When hearts grow heavy for Haiti.

I keep checking my phone to the point that I’m sure I’m annoying everyone around me. I can’t help it. I keep thinking “it’s a hurricane. Surely they saw it coming? Everyone’s safe right?” Knowing. Not knowing. I can’t tell which is worse.

Here in Nicaragua. The team has expanded beyond Haiti but, and I think I can speak for all of us, our hearts remain deeply rooted there.

Lately we’ve been working so hard on expanding our team’s reach. I just got back from an exploratory trip to Guatemala. The beauty of the place is overwhelming. Volcanic mountains, green with growth, with the threat of eruption underneath. It made for a breathtaking landscape.

We were looking at helping construct a school. The school will help educate children who have no means to be educated themselves. Some are orphans.

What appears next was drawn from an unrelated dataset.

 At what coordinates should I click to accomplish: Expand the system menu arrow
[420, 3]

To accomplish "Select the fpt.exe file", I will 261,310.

Others are denied by the poverty they face.

We sat in the blistering heat, thinking about building new capacity in these incredible surroundings, listening to stories of the children and their families.  Some picked directly off the streets, others identified from broken homes and families. Now given an opportunity, a chance to build a future. We can help with that build.

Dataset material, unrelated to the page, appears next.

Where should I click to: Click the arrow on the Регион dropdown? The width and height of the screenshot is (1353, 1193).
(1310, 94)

Back home, my son started school the day before we left. There was never a question of if, rather when he would start. It’s impossible not to draw comparisons. We visited the most remote areas of the jungles of Guatemala, through small towns, over rough terrain and loose roads, through coffee plantations, up mountains with volcanoes smoking in the background. There we met a small community of people. Farmers eager to welcome us, show us their fields and their homes. These places are strapped together pieces of disposed sheet metal with dirt floors, no windows, bamboo struts and no electrical outlets. Yet as we walk into the huts, we are greeted with gifts. Like Haiti and Bangladesh, kindness supersedes processions.

I only returned home for two weeks before departing for Nicaragua. We were supposed to be in Haiti this week, supposed to be seeing patients we know, working with colleagues we love. Instead, we were advised six weeks ago that this would not be a good time to come. It was for security reasons. Little did the advisors know what was in store. But like Team Broken Earth often does, we pivoted quickly, finding another potential expansion location in Nicaragua. Fifteen of us travelled to Managua, then boarded a bus for Chinandega where we are helping provide badly needed medical care. Yesterday alone we saw over 200 patients, including a full vision clinic with the Newfoundland Lions Club.

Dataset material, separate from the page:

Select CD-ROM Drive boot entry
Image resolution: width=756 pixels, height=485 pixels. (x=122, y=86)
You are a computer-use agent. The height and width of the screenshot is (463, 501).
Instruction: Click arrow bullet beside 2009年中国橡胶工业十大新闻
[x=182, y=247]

However, something was not right.

Something was not sitting right. I could not focus, and found it hard to even connect with people. To be honest, my heart was in Port au Prince.

Hurricane Matthew is now bearing down on the people of Haiti, our friends, our colleagues, and our patients. Not nearly fully recovered from the devastation of 2010’s earthquake, now 6 years later an epic category 4 hurricane. Life is not fair. People living in tents should not have to face 1000mm of rain and 220km/h winds. It is not a fair fight.

I have been in touch with many of my friends and the hospital staff in Port au Prince but it provides little solace. It’s like hearing about a sick loved one on the phone in another country, your heart aches as your mind knows it is useless to help. I want to be with our Team Broken Earth family during this time but know that we dodged a very dangerous bullet.

The only thing to do is to carry on in Nicaragua, making a difference to those that would not have access to care. Strength returns in watching the pediatric team treat a very sick child with antibiotics. Or watching someone who had no previous access to care and not being able to see, walk out with a new pair of glasses, smiling and waving as they leave the hospital.

The solace comes with knowing that we will be there to help with the rebuild in Haiti as soon as the storm has passed. We have to be there.  We will be.

The solace comes through the hope that things will be ok and that we will be able to help. It’s who we are, as doctors and nurses, we want and need to help those in need. Despite the devastation, the people of Haiti are survivors. Yes, they will survive. They just need to know a hand will greet them when they reach. I want to be that hand. Don’t you?